Two comments on the question Yglesias raises about ideological purges.
First, it's just par for the course that liberals are upset that the Democratic Congress and Democratic president aren't liberal enough. Progressives think of 2000-2006 as dark times indeed, but conservatives at the time and looking back see only new federal controls in No Child Left Behind, a huge new entitlement commitment in Medicare expansion, and a spending explosion featuring massive numbers of earmarks. Conservatives reacted to those things, in part, by taking on moderate politicians (most famously in Rhode Island and Pennsylvania Senate contests).
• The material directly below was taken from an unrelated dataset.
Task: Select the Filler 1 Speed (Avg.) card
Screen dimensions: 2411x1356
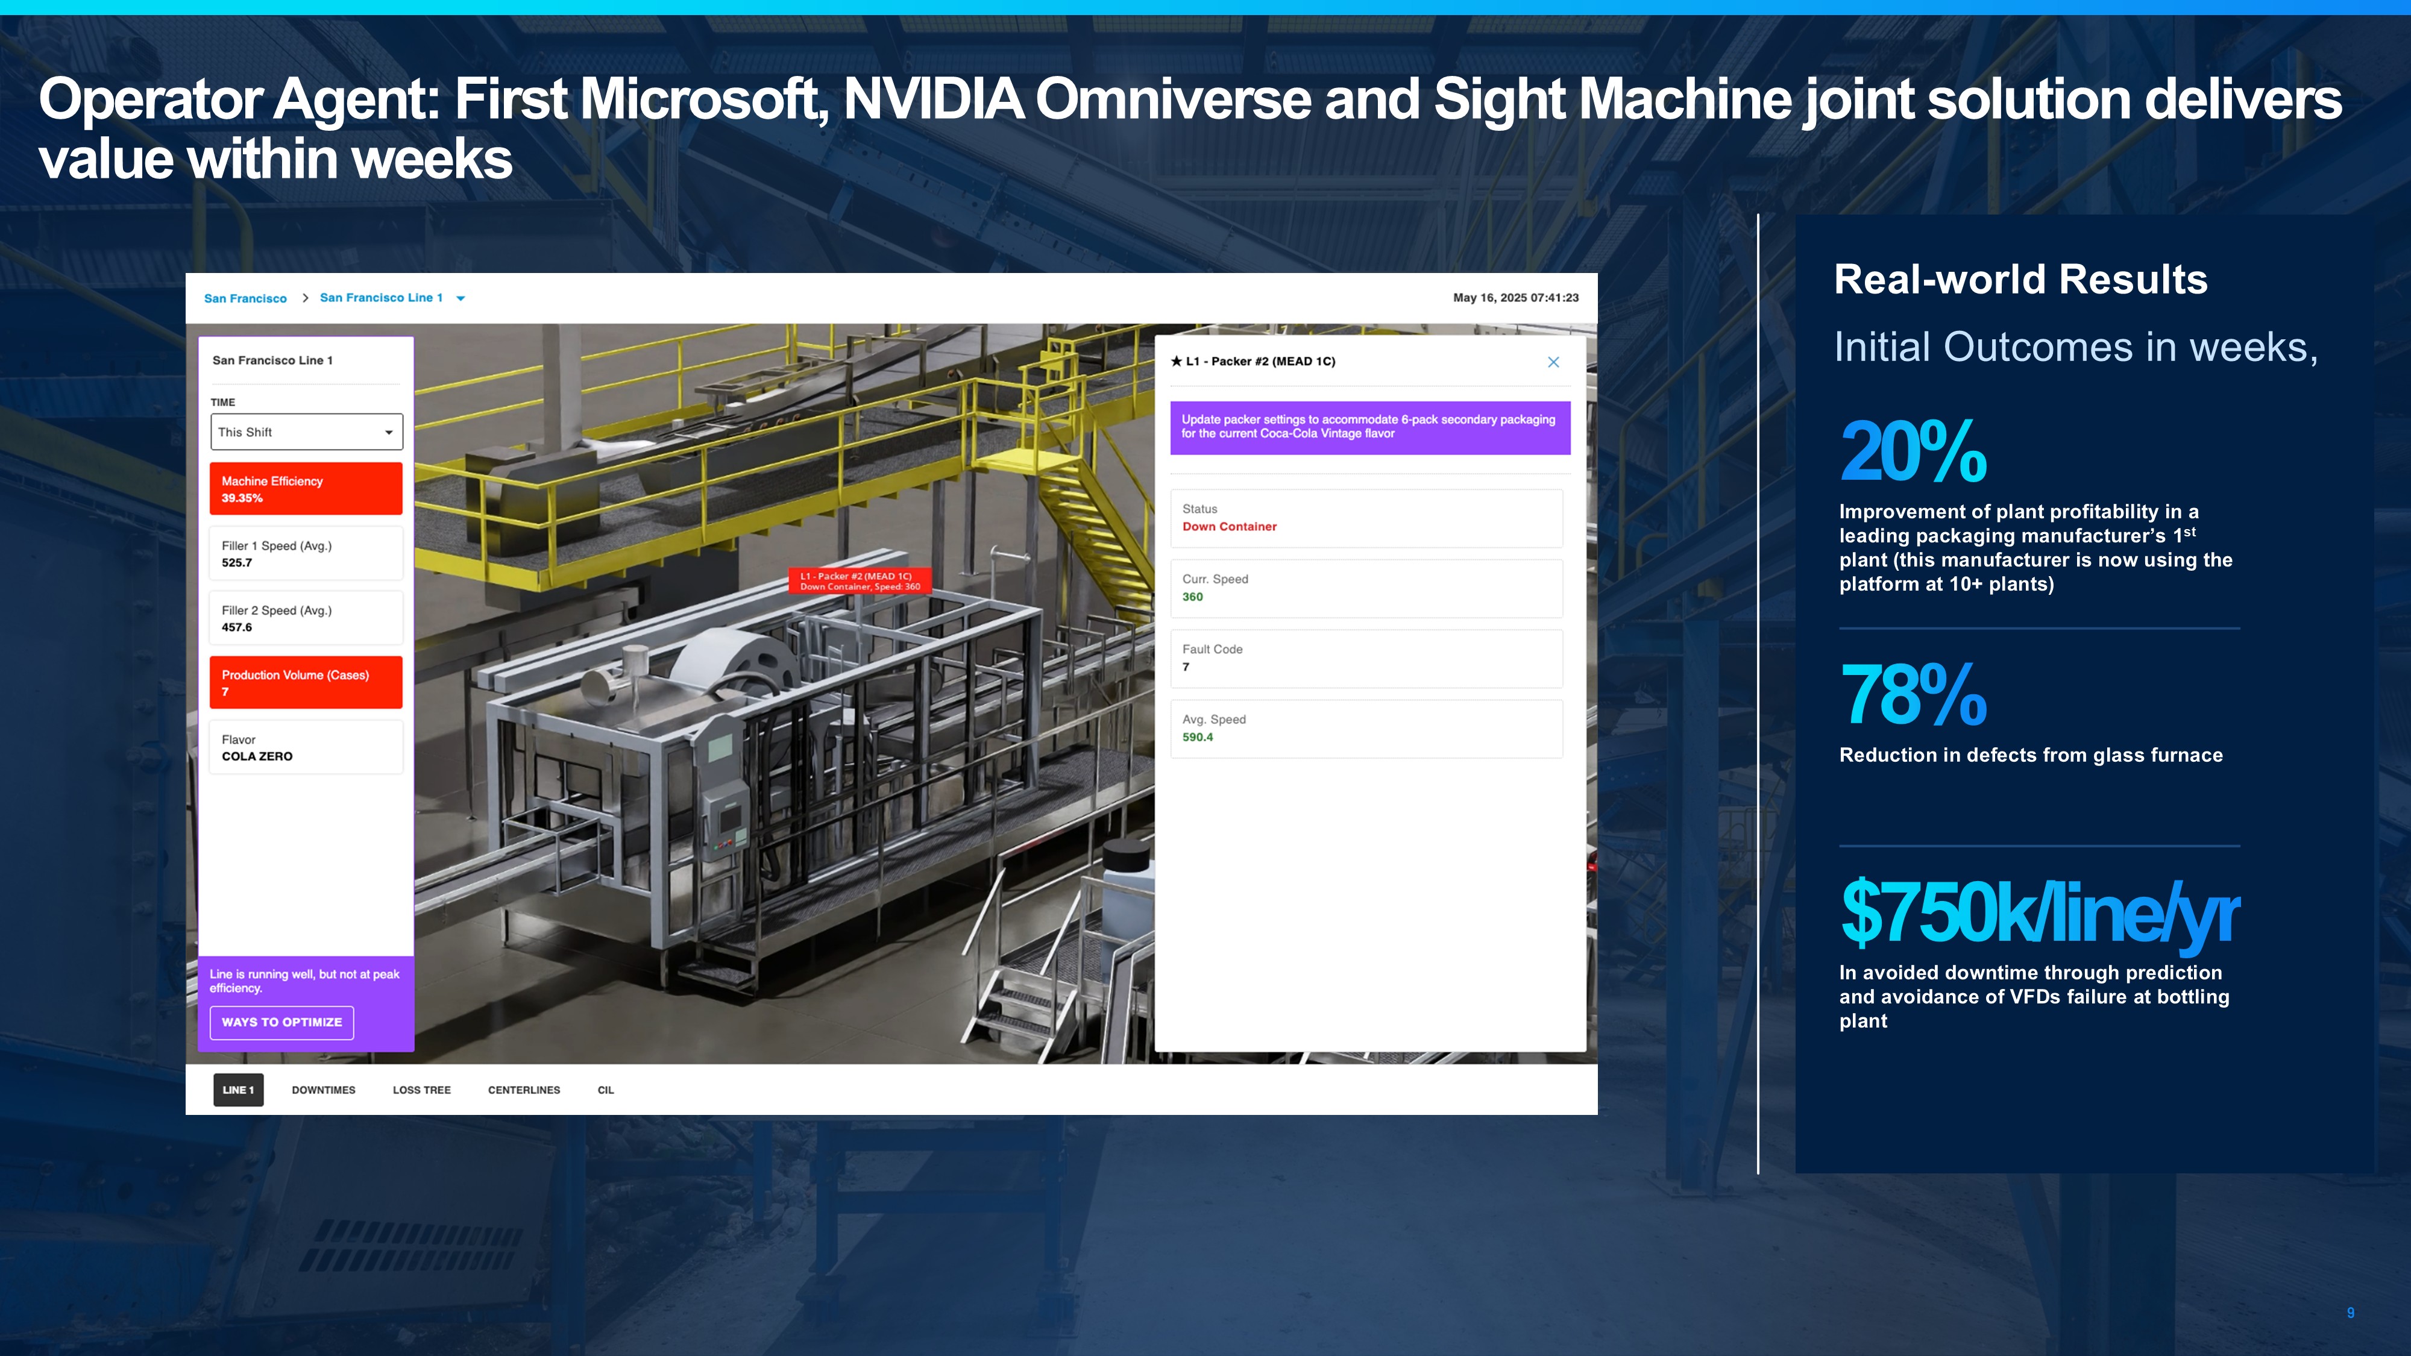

For their trouble, they wound up with very liberal Senator Whitehouse and votes-like-a-liberal Senator Specter. Just as conservatives managed to overlook their achievements under GOP Congresses, liberals are now overlooking the considerable achievements of the current Congress and President Obama and focusing on the compromises necessary to pass health care, or Obama's failures to date on things like DODT.
Second, while I think it would be completely nuts for liberals to go after Baucus or Landreau or Conrad, all of whom would likely be replaced by extreme conservatives, Joe Lieberman is obviously a special case, since he's far to the right of his state and barely a "real" Democrat at all in a formal sense. Still, as annoying as he is to liberals, pushing him to flip to the Republican conference would almost certainly wind up moving his voting pattern sharply to the right, and it's hard to see how that helps progressives. Connecticut and national Democrats should try to knock him out when they have a chance to do it at the ballot box, but until then I think the Senate leadership has been correct in playing along with him.